Le train de la Pac, c'est maintenant
Le président de la Chambre d'agriculture de Côte-d'Or invite les producteurs céréaliers à porter haut la voix des zones intermédiaires lors du prochain congrès de l'AGPB.
Mardi 26 et mercredi 27 mai à Nancy se tient le congrès de l'Association générale des producteurs de blé (AGPB). Jacques de Loisy, administrateur, appelle les Côte-d'oriens à se mobiliser et à faire le déplacement pour ce rendez-vous très important, dans le but de défendre l'intérêt des zones intermédiaires : « La Ministre de l'Agriculture sera là mardi après-midi, nos revendications doivent être rappelées à cette occasion par le plus grand nombre d'entre nous. Il faut un mouvement collectif pour prendre le train de la Pac. Dans un an, il sera trop tard ». L'élu de Côte-d'Or rappelle qu'un rééquilibrage des aides est nécessaire en faveur de ces zones à faibles potentiels : « cela peut se faire à travers une ICHN végétale et/ou une aide couplée. Le mécanisme actuel des MAEC est trop compliqué à gérer pour nombre d'agriculteurs. L'ICHN se ferait via les zones défavorisées simples. Concernant l'aide couplée végétale, celle-ci serait tout à fait légitime alors que nous enregistrons des baisses de production, de prix et de revenus sur trois années consécutives. L'État français mais aussi la Région doivent se saisir sérieusement du sujet ». Le président de la Chambre d'agriculture de Côte-d'Or ajoute qu'« il est important de se mobiliser en temps de crise céréalière et de réforme de la Pac. Nancy est à trois heures de Dijon, nous pouvons prendre l'autoroute à Til-Châtel. Il sera possible de rentrer tôt le mercredi matin pour celles et ceux qui ont des impératifs ! ».
Une enveloppe complémentaire
Jacques de Loisy voit plutôt d'un bon œil l'enveloppe complémentaire de 40 millions d’euros annoncée il y a quelques jours par le ministère de l'Agriculture en faveur des zones intermédiaires et de l’agriculture biologique : « c'est une bonne idée d'utiliser le reliquat de fonds européens.
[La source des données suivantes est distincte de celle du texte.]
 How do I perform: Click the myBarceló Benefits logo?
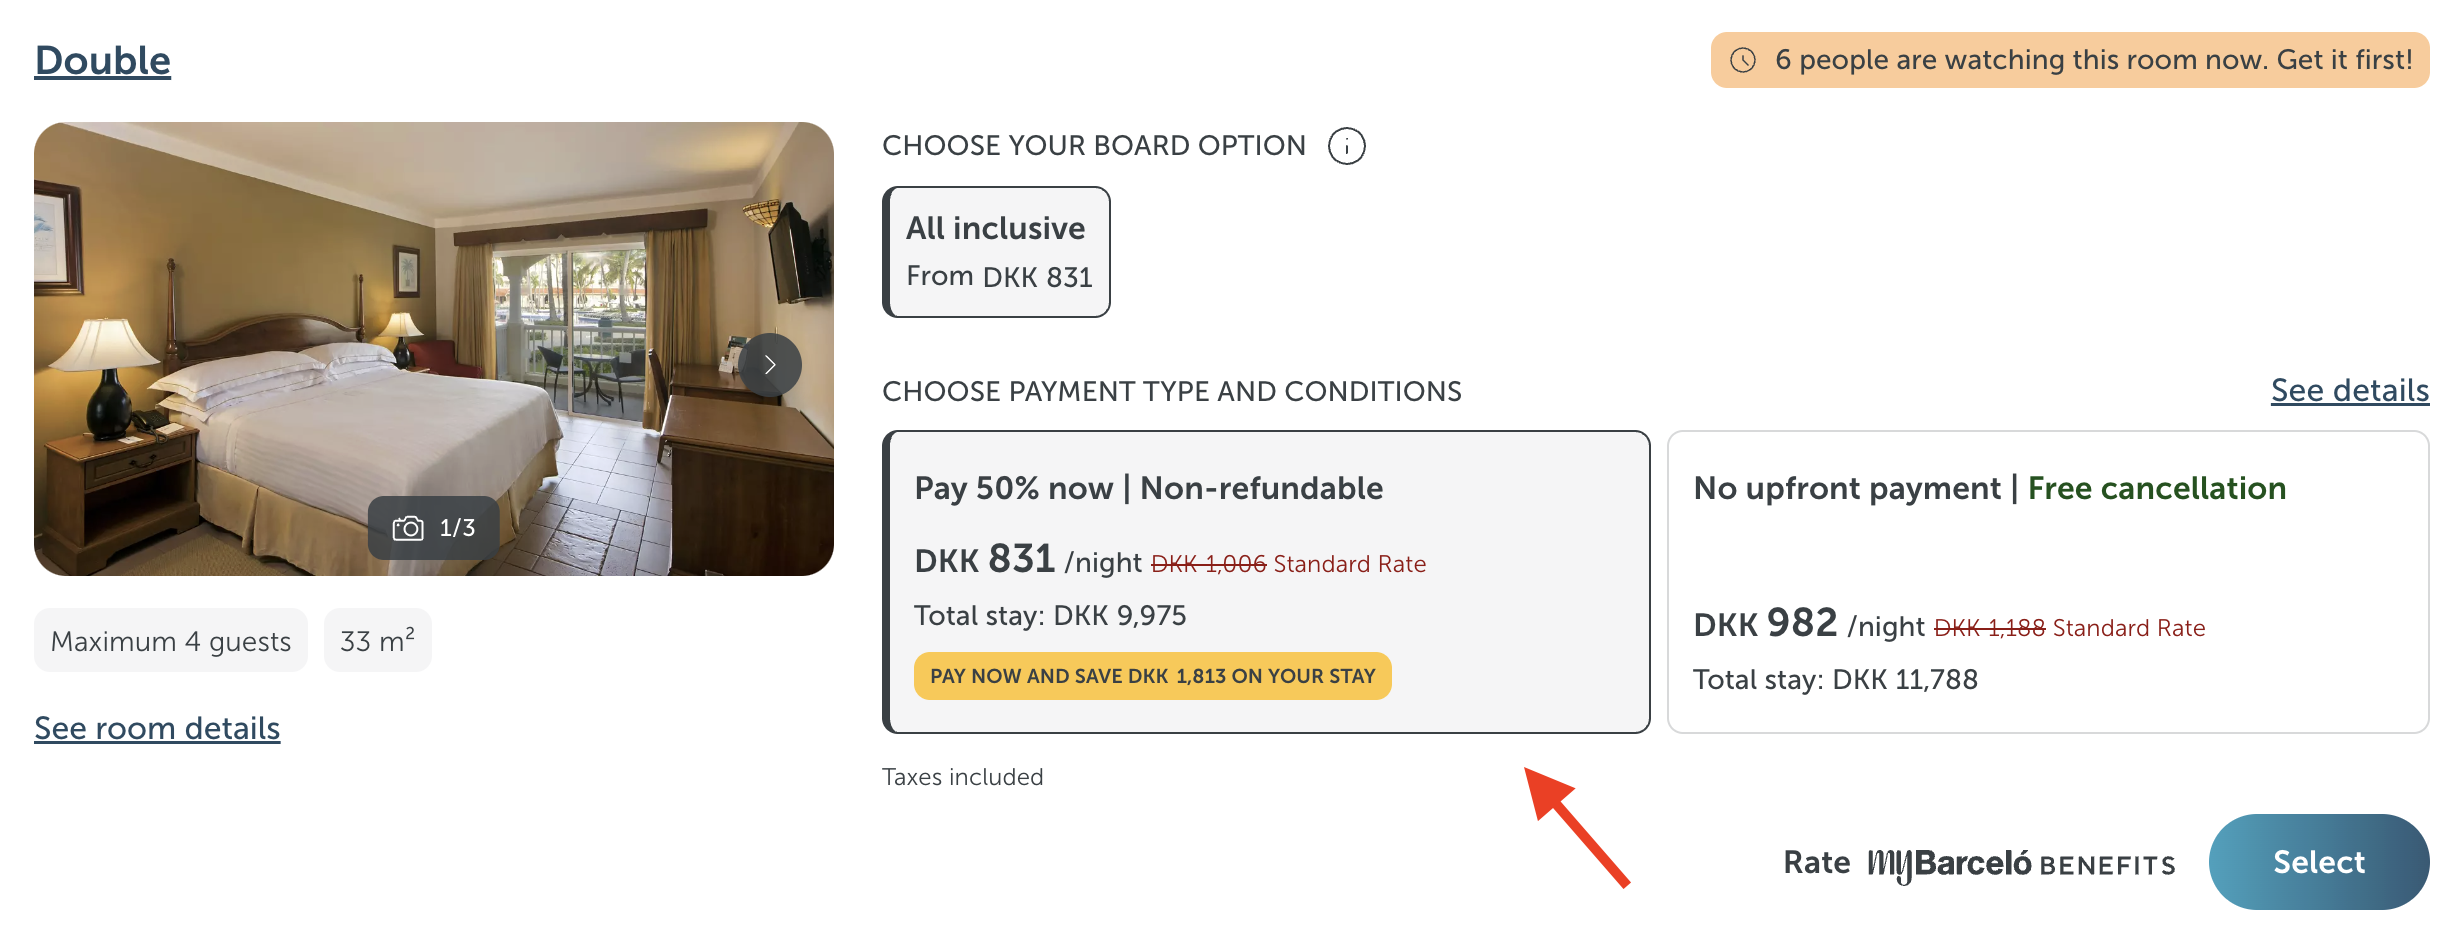(2020, 864)
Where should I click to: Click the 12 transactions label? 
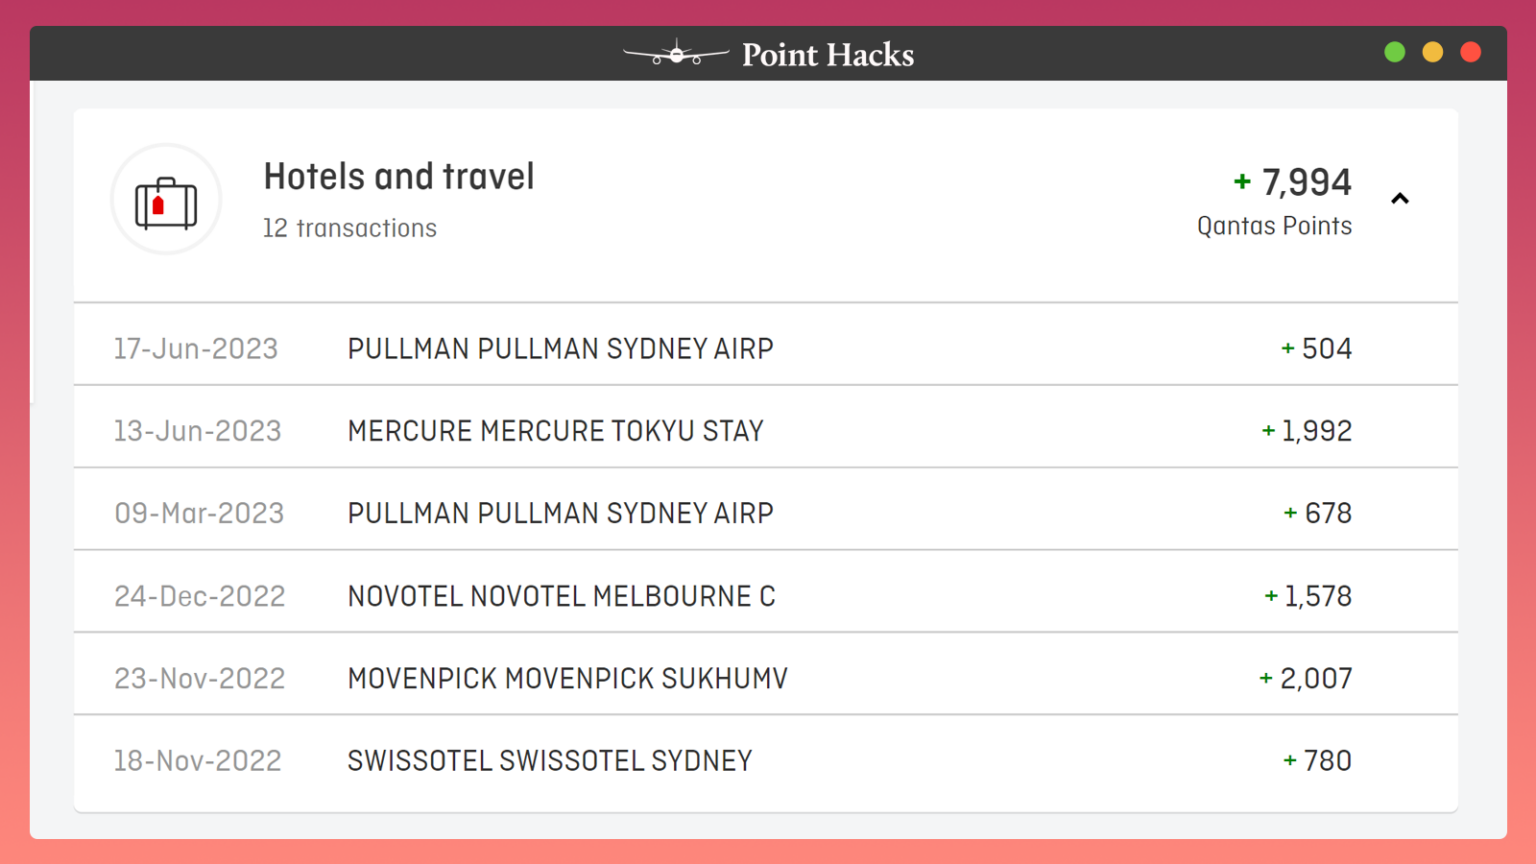349,228
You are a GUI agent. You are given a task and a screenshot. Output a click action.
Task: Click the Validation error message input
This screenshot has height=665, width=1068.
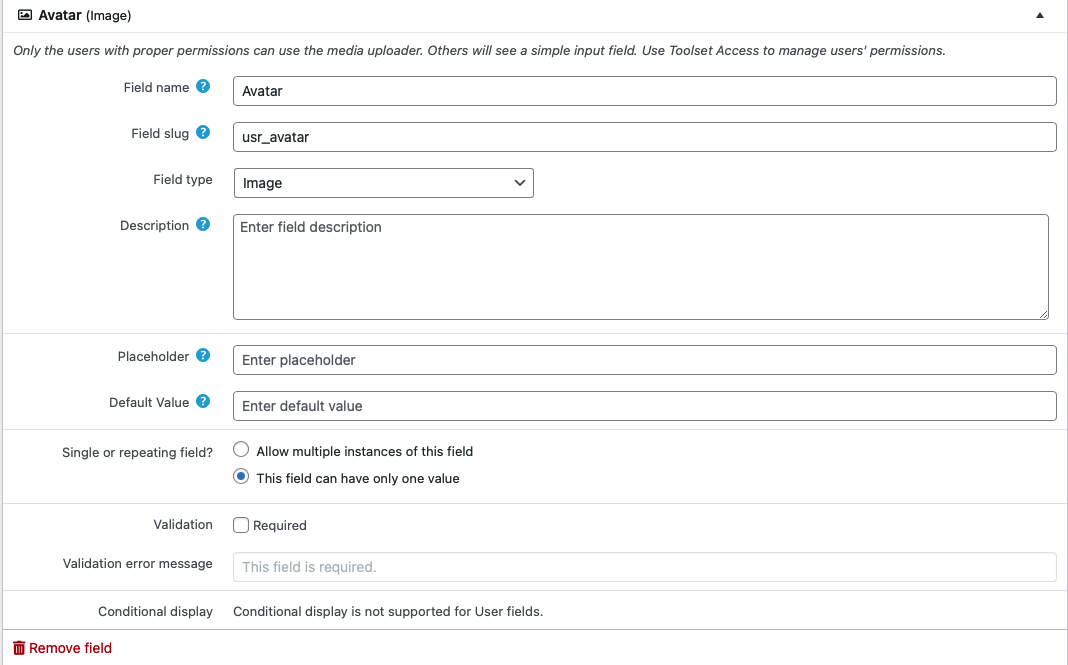[644, 567]

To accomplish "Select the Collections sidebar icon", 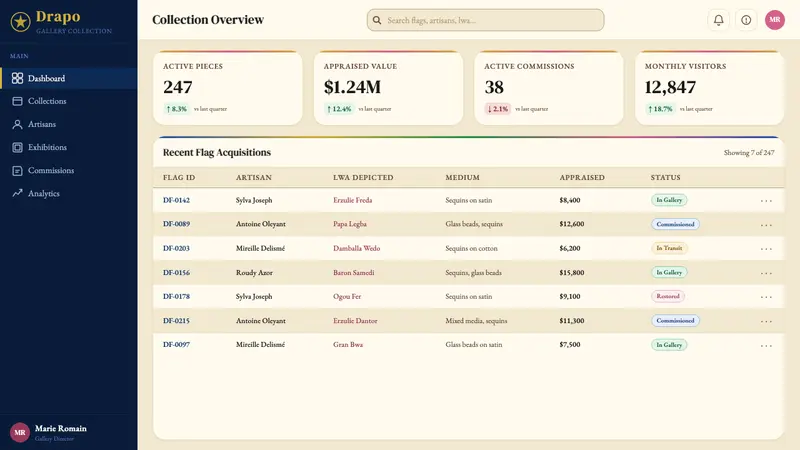I will [x=17, y=101].
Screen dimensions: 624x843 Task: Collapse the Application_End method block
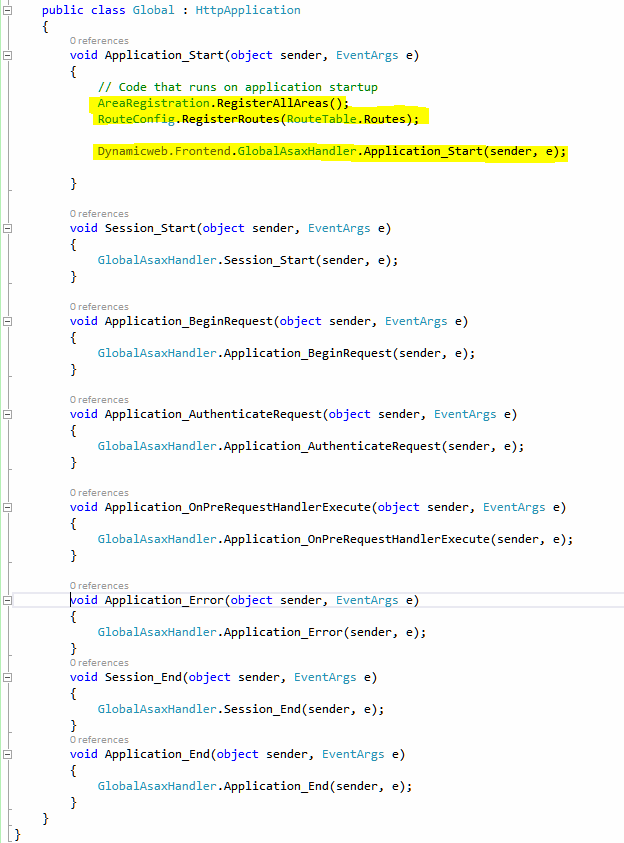[x=8, y=754]
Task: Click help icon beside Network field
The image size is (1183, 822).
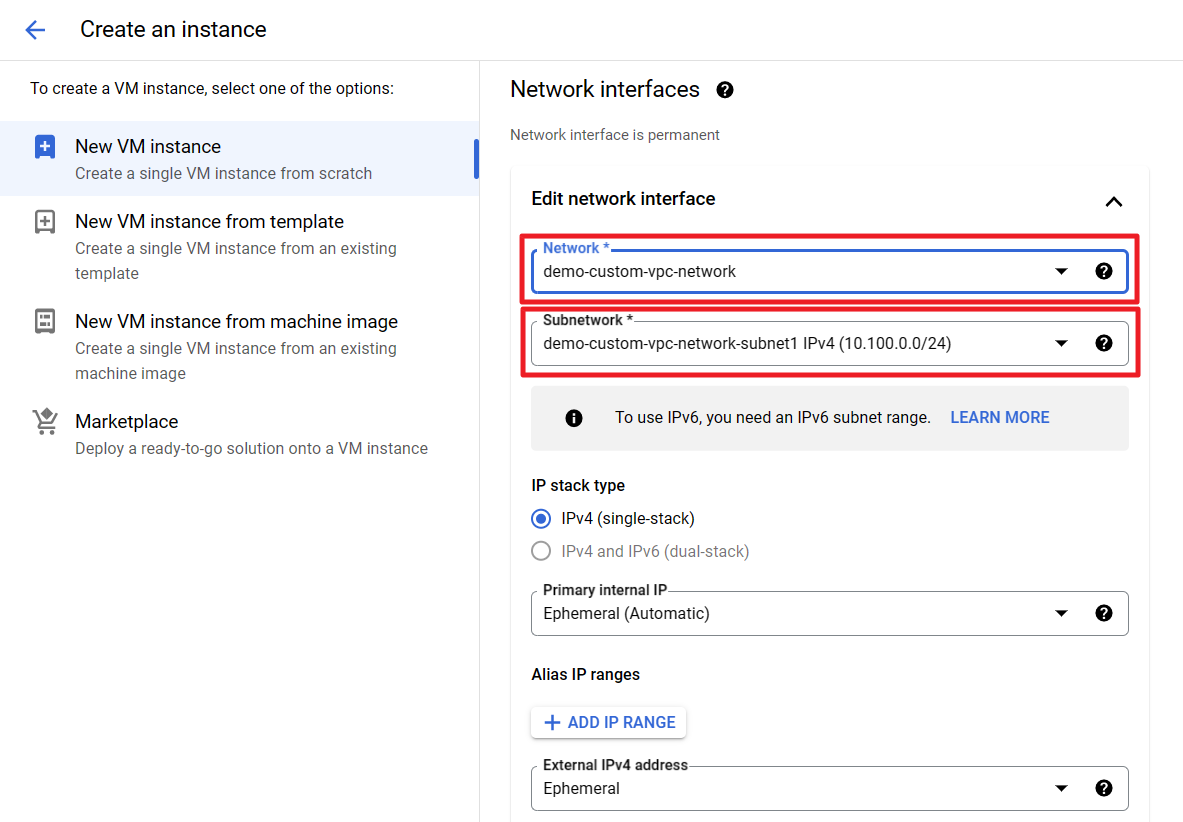Action: click(1104, 271)
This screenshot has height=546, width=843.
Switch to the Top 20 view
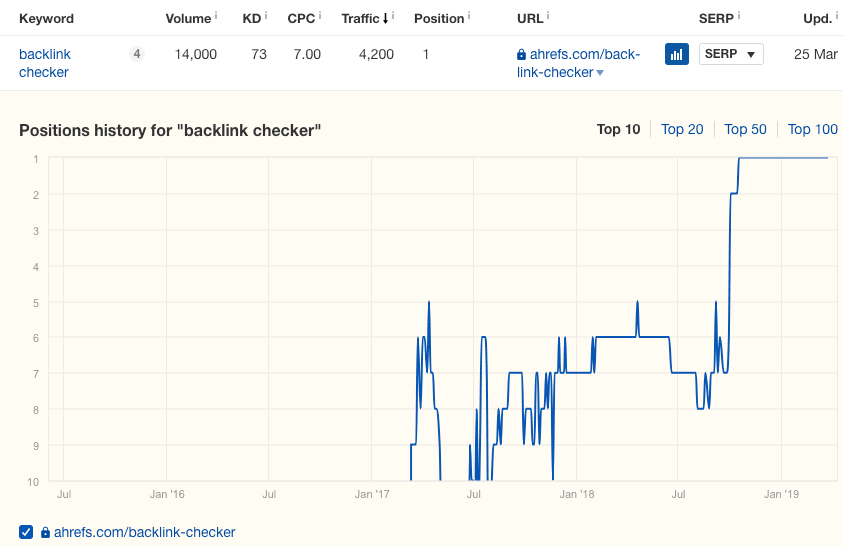click(x=682, y=129)
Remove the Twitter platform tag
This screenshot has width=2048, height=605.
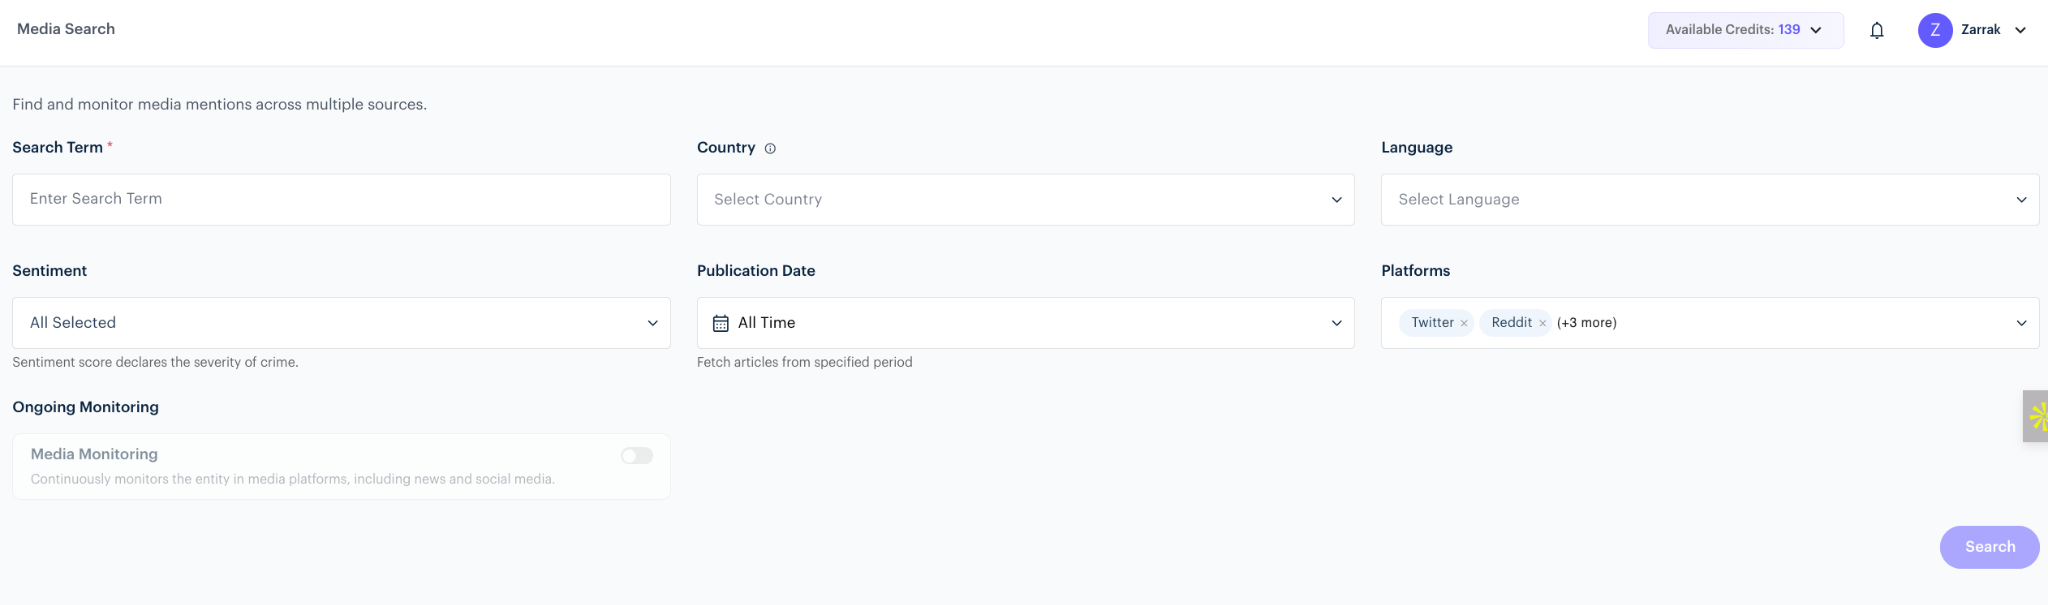coord(1464,323)
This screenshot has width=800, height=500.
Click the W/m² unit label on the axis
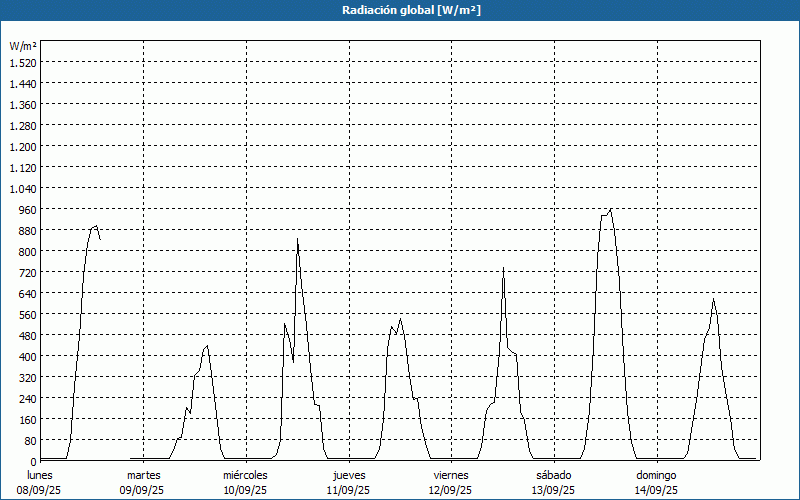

Encore faut-il que le gouvernement flèche le niveau de cofinancement français de cette enveloppe car, au moment où je vous parle, rien n'est mentionné nulle part. Et il faudra bien veiller à ce que le plus grand nombre d'exploitations puissent rentrer dans les critères d'éligibilité ».
« Donner les moyens de produire »
Jacques de Loisy nous invite à citer Éric Thirouin, le président de l'AGPB, qui a publié les lignes suivantes sur internet : « La France possède des céréaliers engagés, des savoir-faire reconnus, des territoires productifs et une agriculture capable de relever les défis alimentaires, économiques et environnementaux de demain. À condition de lui en donner les moyens. Cela suppose des choix politiques clairs, des règles équitables face à la concurrence internationale, une véritable ambition et une vision pour notre souveraineté alimentaire comme une force stratégique à préserver. C’est pour cela qu’avec AGPB - Céréaliers de France nous avons choisi de prendre la parole : non pas pour demander des privilèges, mais pour simplement obtenir les conditions pour continuer à produire, investir, transmettre et préparer l’avenir. Si nous ne le faisons pas ensemble, ce problème ne sera plus celui des agriculteurs. Il sera le vôtre, celui de tous les Français. Ce jour-là, un mot suffira à résumer notre échec collectif : faim ».